(Saved data entries)
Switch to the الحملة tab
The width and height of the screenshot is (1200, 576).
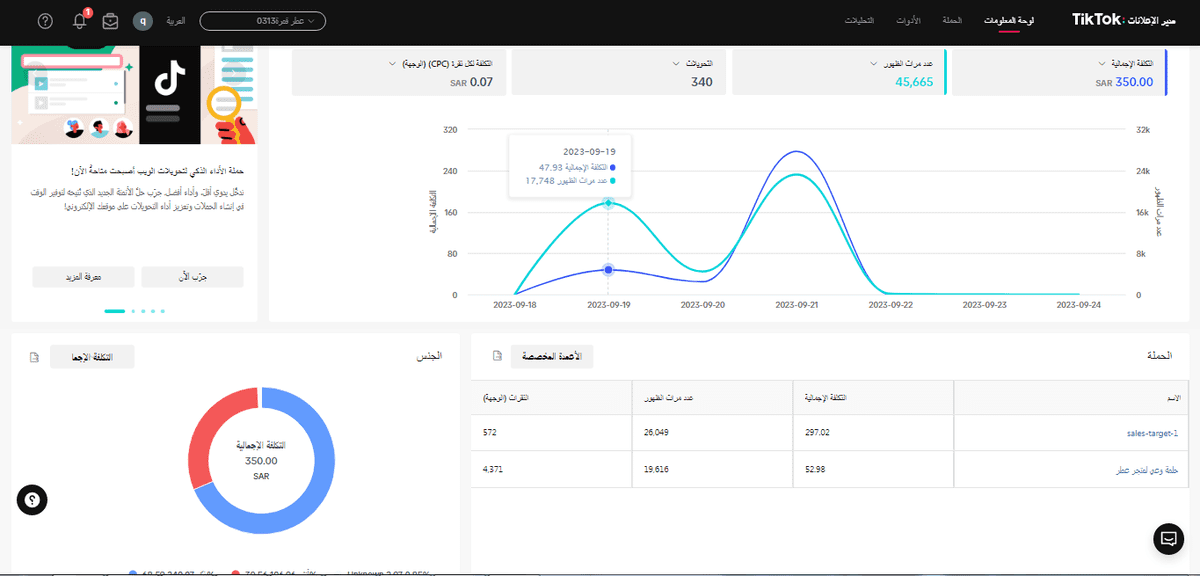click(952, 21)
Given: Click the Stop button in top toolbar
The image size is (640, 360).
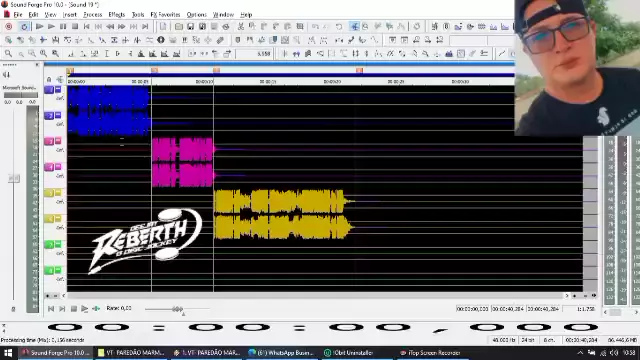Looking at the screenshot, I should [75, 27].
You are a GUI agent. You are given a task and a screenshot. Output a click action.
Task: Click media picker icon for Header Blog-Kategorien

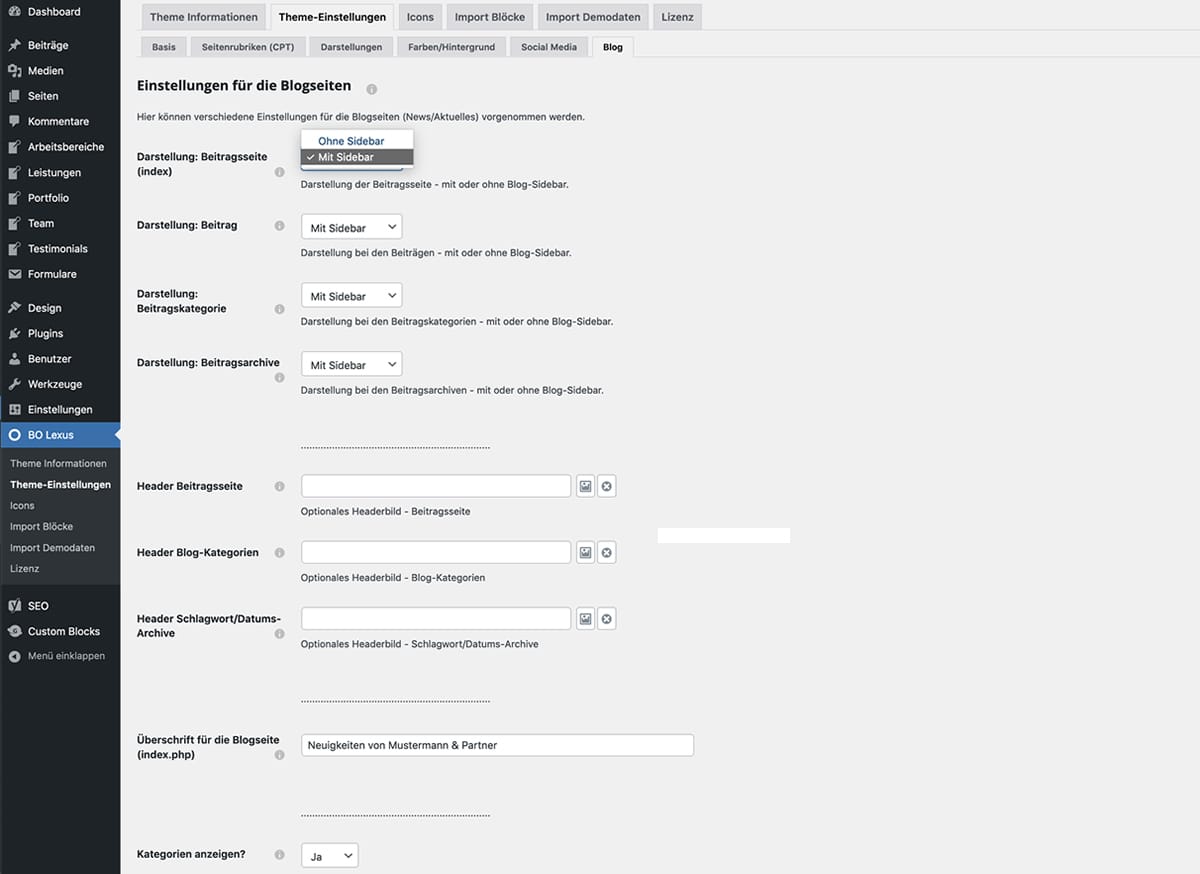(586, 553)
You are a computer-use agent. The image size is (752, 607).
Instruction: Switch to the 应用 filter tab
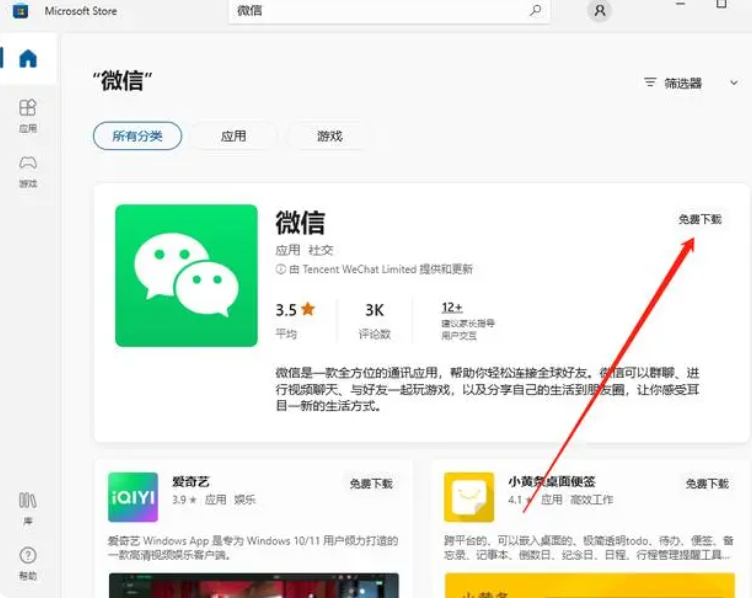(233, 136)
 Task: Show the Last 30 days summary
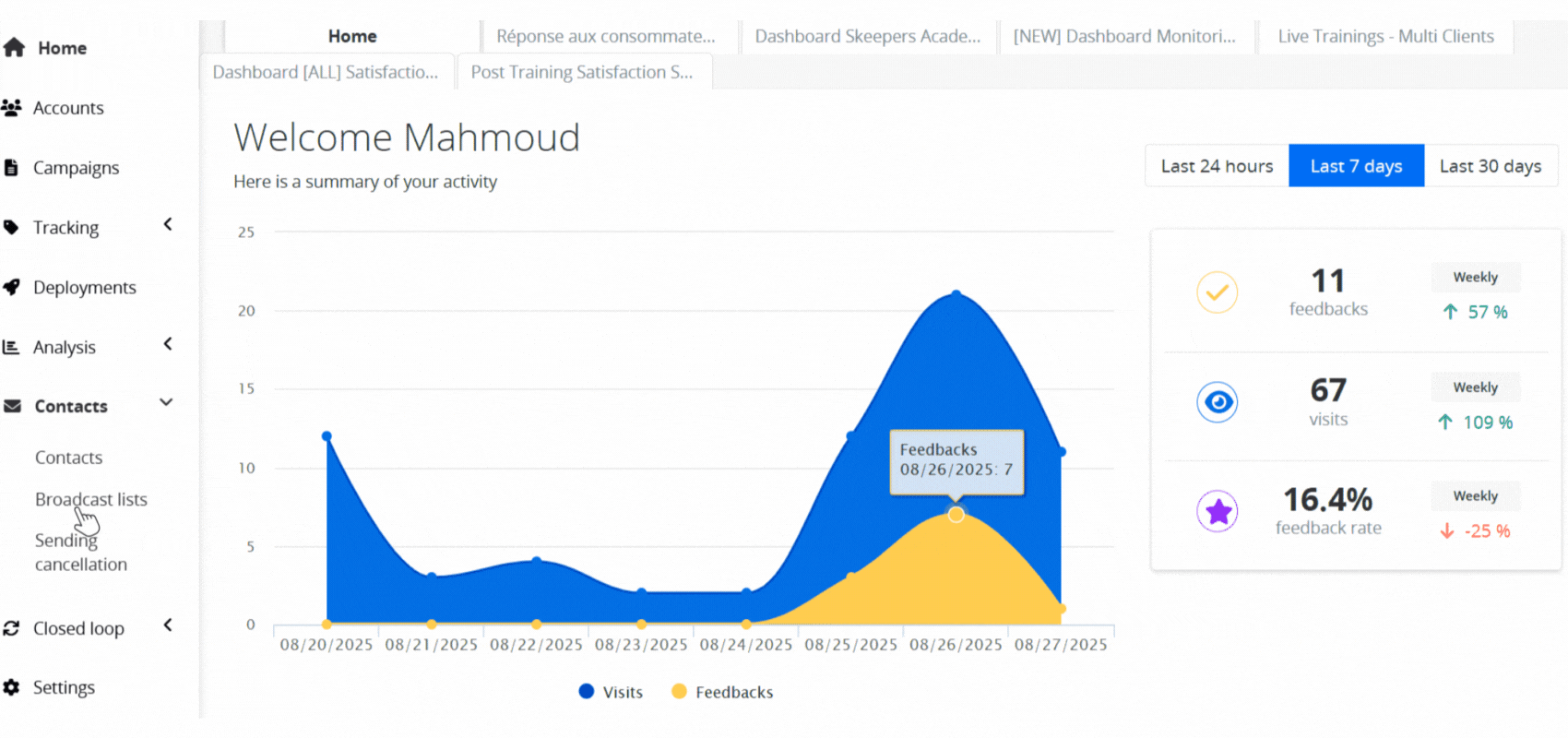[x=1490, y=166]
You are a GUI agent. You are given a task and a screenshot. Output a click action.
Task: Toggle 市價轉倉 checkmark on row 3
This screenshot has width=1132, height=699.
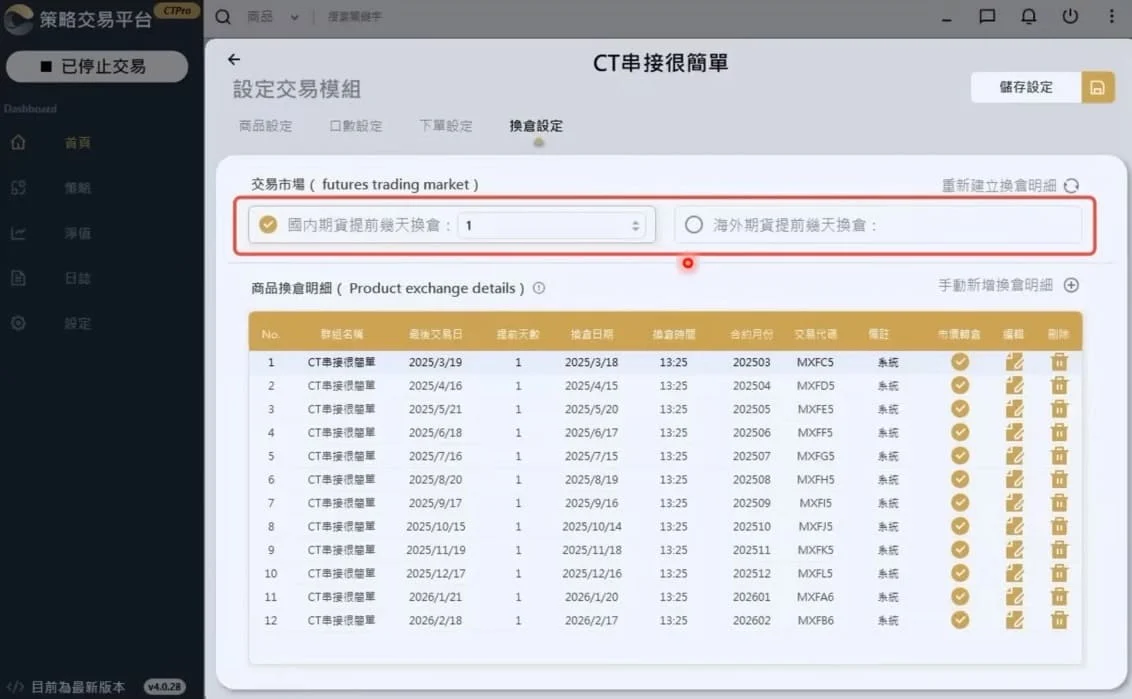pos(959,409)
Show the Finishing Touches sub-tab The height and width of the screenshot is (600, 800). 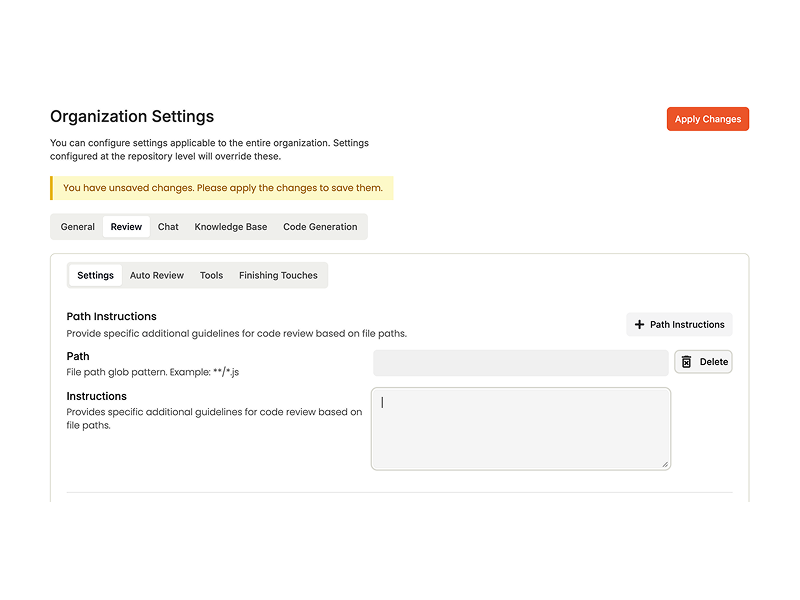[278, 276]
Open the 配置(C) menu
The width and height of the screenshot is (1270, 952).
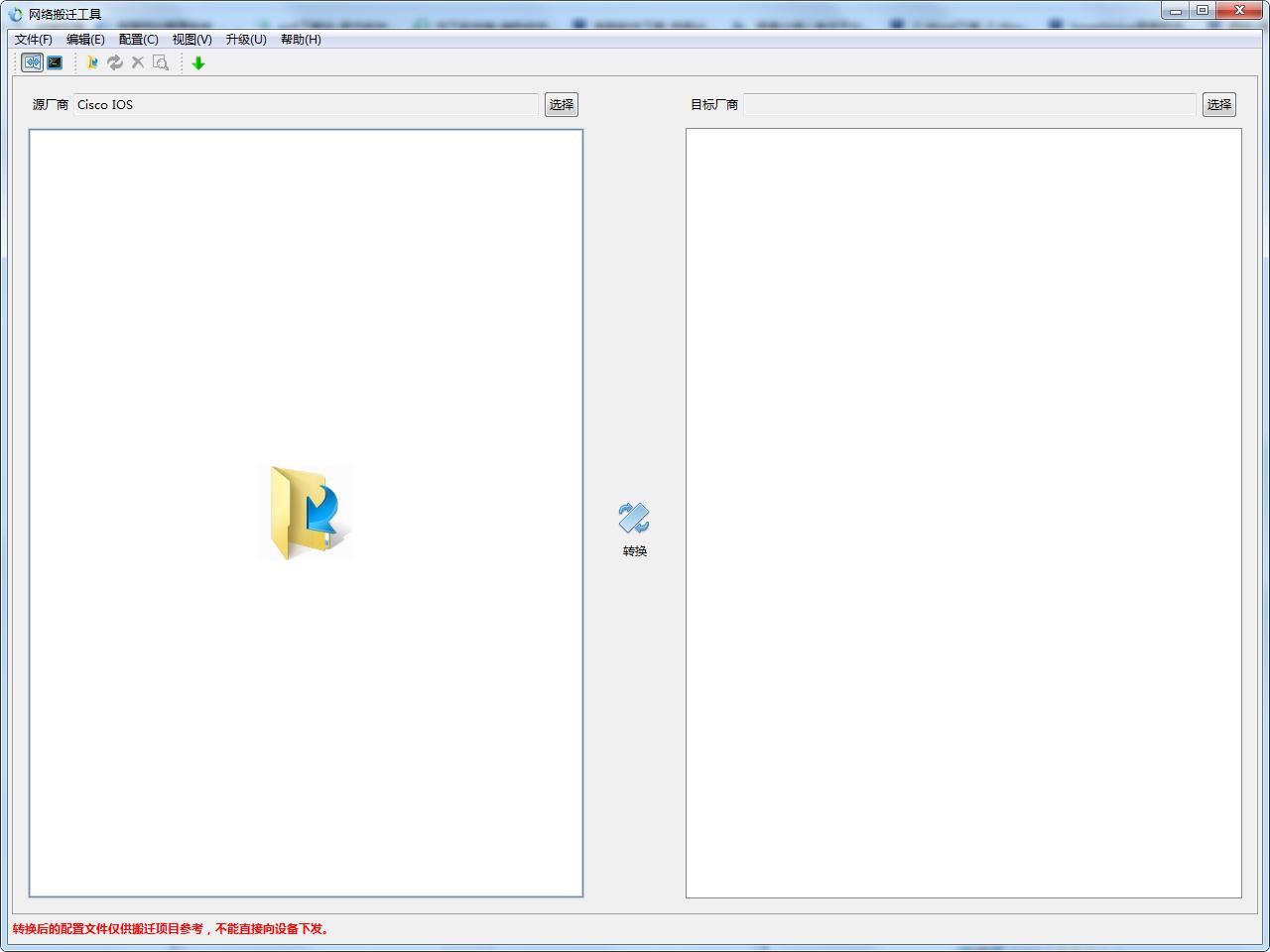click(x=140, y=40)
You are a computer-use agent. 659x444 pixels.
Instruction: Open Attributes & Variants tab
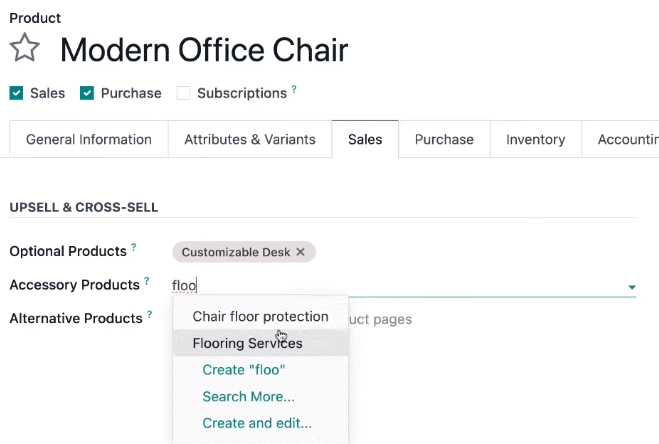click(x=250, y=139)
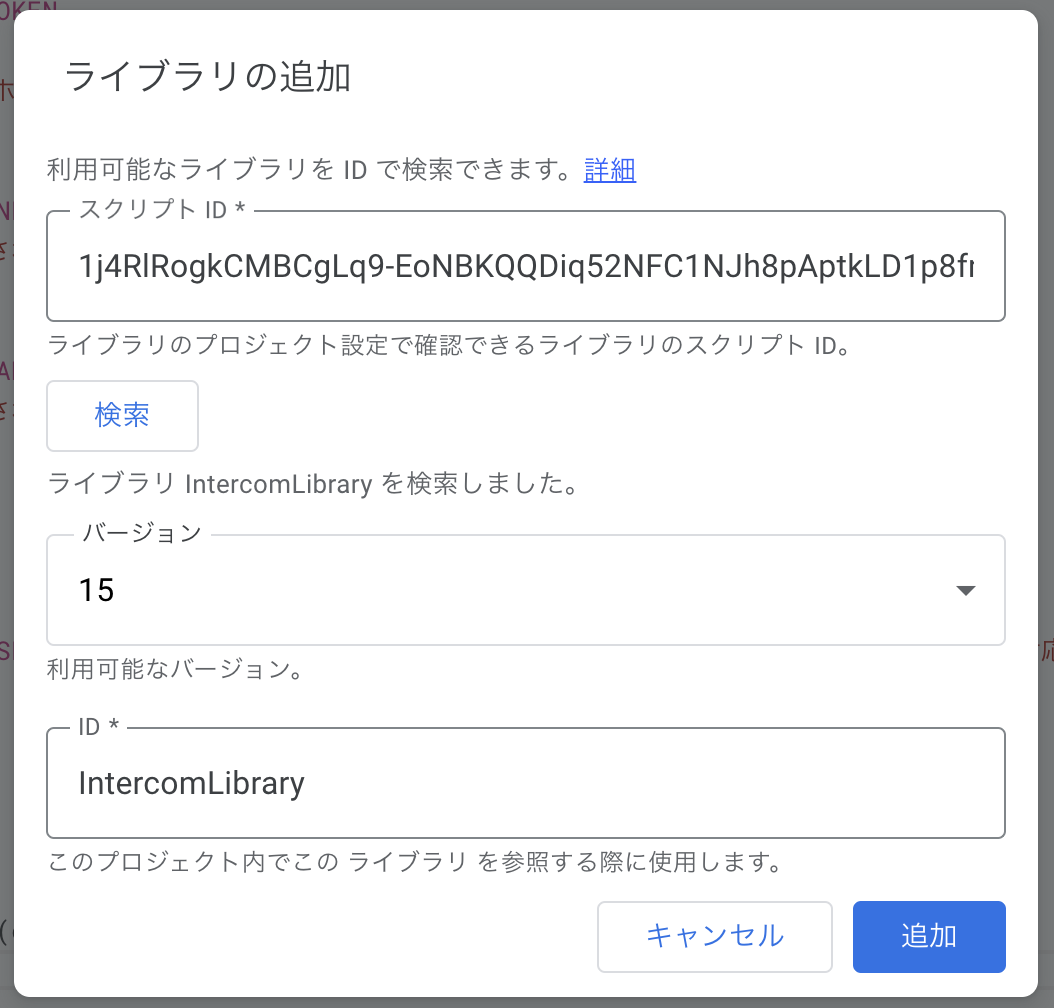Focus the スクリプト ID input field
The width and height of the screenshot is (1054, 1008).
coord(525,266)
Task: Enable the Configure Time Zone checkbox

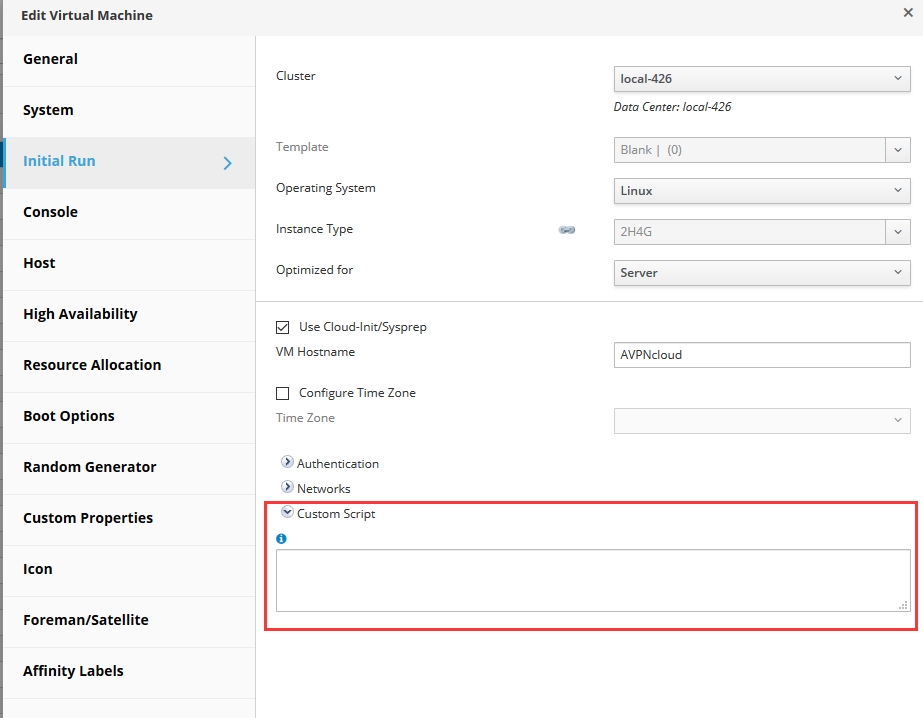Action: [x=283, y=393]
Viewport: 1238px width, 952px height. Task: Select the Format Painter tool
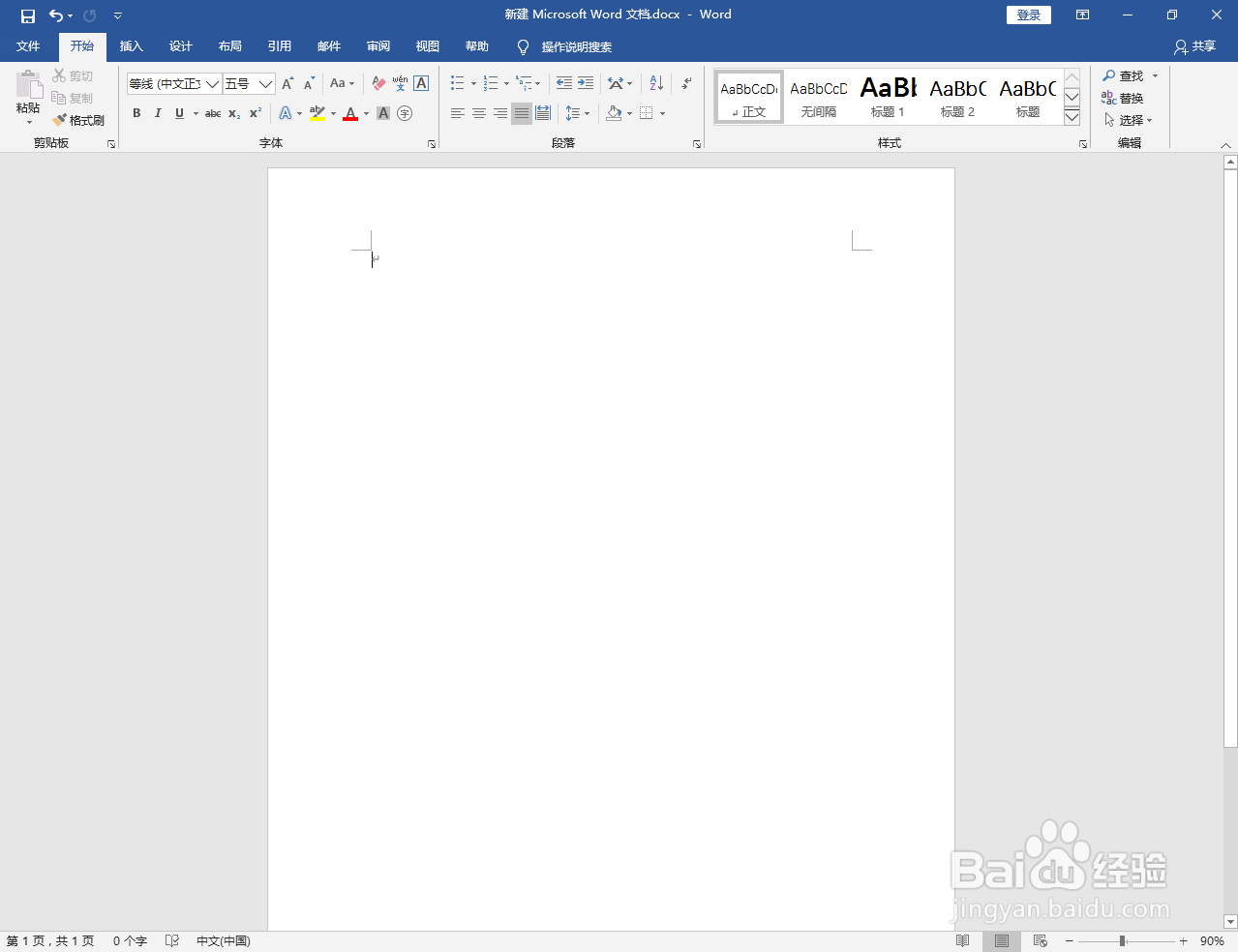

ABOUT THIS TASK
Extract word for word every line from the line that contains "You are a computer-use agent. 659x444 pixels." to the final line of the data, both included, and nothing else; skip the pictures.

RESPONSE
You are a computer-use agent. 659x444 pixels.
Instruction: Open Attributes & Variants tab
click(x=250, y=139)
Focus the スクリプト ID input field
The width and height of the screenshot is (1054, 1008).
coord(525,266)
Task: Enable the Configure Time Zone checkbox

Action: [x=283, y=393]
Viewport: 1238px width, 952px height. Task: Select the Format Painter tool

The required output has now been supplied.